Some fans may remember him as the coach of the US Men's National Team during the 1994 FIFA World Cup. He also coached the NY/NJ Metrostars from 1998-1999 after coaching Nigeria. He has also coached extensively throughout CONCACAF. He was Mexico's national team coach from 1983-1986 and from 1995-1997, he also coached Mexican club sides Veracruz, Tecos UAG and UNAM Pumas. He was the coach of the national team of Costa Rica in 1990, Honduras from 2003-2004 and Jamaica from 2006-2007. So he is familiar with the region and the conditions, officiating and travel throughout. Beyond CONCACAF he has also coached in Europe for Italian Serie-A side Udinese, in South America for Argentina Premier League side San Lorenzo and in the Middle East for Qatari club Al Sadd SC as well as Iraq's national team in 2009. He also coached China. He is fluent in English, Spanish and French as well as his native Serbian. All of which may come in handy in a league such as MLS where players come from all over the globe. He no doubt has plenty of scouting connections abroad as well.

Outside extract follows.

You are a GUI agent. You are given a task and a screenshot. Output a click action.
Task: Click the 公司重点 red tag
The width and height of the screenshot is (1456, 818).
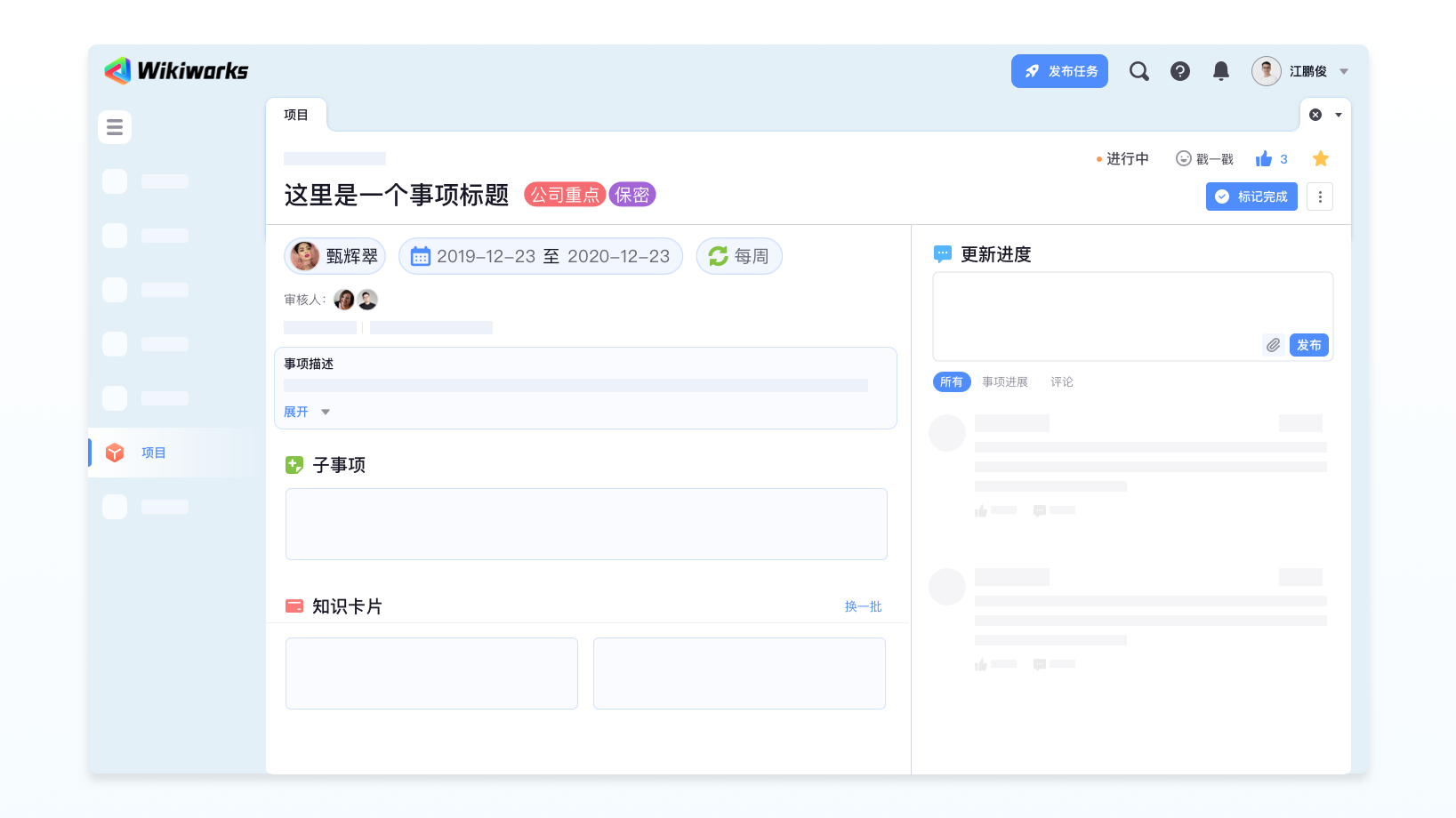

Gallardo became DC United's first Designated Player in the same role as Columbus's Schelotto when he arrived from French Ligue 1 side Paris Saint-Germain. While the exciting attacking midfielder was highly skilled he was hacked a lot and just as often injured. Following winning the 2008 US Open Cup with DC United he returned to Argentina to play a third time for River Plate before departing to play a season for Uruguayan club Nacional where he retired. Days after retiring he was hired as the club's new coach and he guided them to a league championship in his very first year at the helm. Gallardo has played in big games for both club and country. He was on both Argentina's 1998 and 2002 FIFA World Cup teams. He played for Monaco and PSG in Europe and River and Nacional in South America. He no doubt still has some connections on both continents. There's a chance that he and Mauro Rosales may have crossed paths at one point in the past as well.
Please keep in mind this is just a quick list I came up with. I left off some other notable candidates like Preki (who recently took a job with USL's Sacramento Republic FC), Mo Johnson, Steve Nichol, Paul Mariner, Chelis (aka José Luis Sánchez Solá) and Eric Wynalda since they seemed like bigger gambles than any of the above, despite their MLS experience.

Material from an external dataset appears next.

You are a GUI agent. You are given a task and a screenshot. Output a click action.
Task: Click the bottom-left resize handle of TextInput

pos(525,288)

It also should be kept in mind that many coaches's national team contracts expire after next summer's FIFA World Cup. Some of the guys above are coaching national teams but depending on how things go could become available next year. With that in mind perhaps the best course of action might be to make Brian Schmetzer the interim coach until that point were the trigger to be pulled on Sigi.